Task
Rewrite the lines starting with the line containing "Click the scrollbar down arrow in object list" and continuing through the line containing "pos(681,269)", substituting "scroll bar" for "scrollbar" and leaving everything else unchanged. Omit the pictures from your answer.

Records for processing
=-=-=

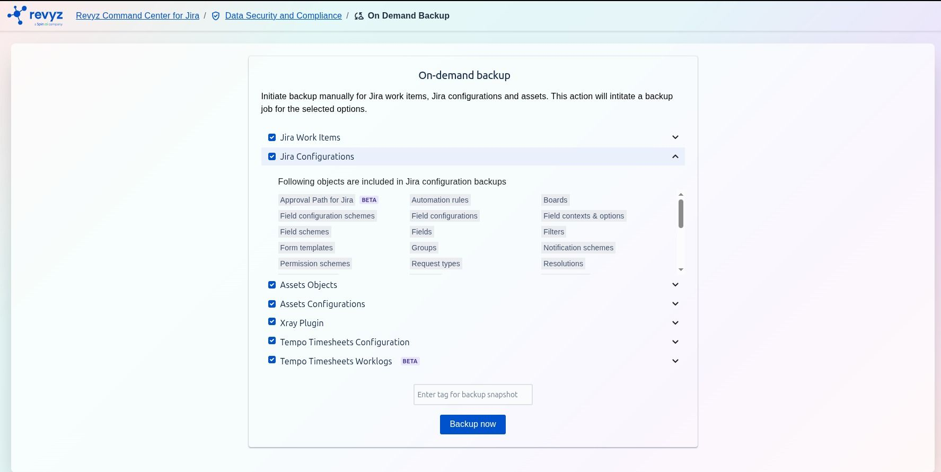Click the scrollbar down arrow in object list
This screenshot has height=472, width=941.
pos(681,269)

=-=-=

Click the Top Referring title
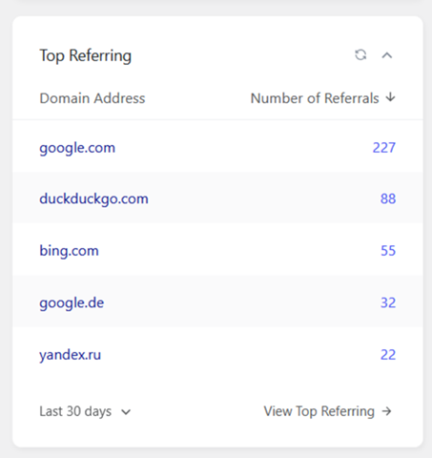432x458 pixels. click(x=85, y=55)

=-=-=

Output of the task
Click the scroll bar down arrow in object list
This screenshot has height=472, width=941.
pos(681,269)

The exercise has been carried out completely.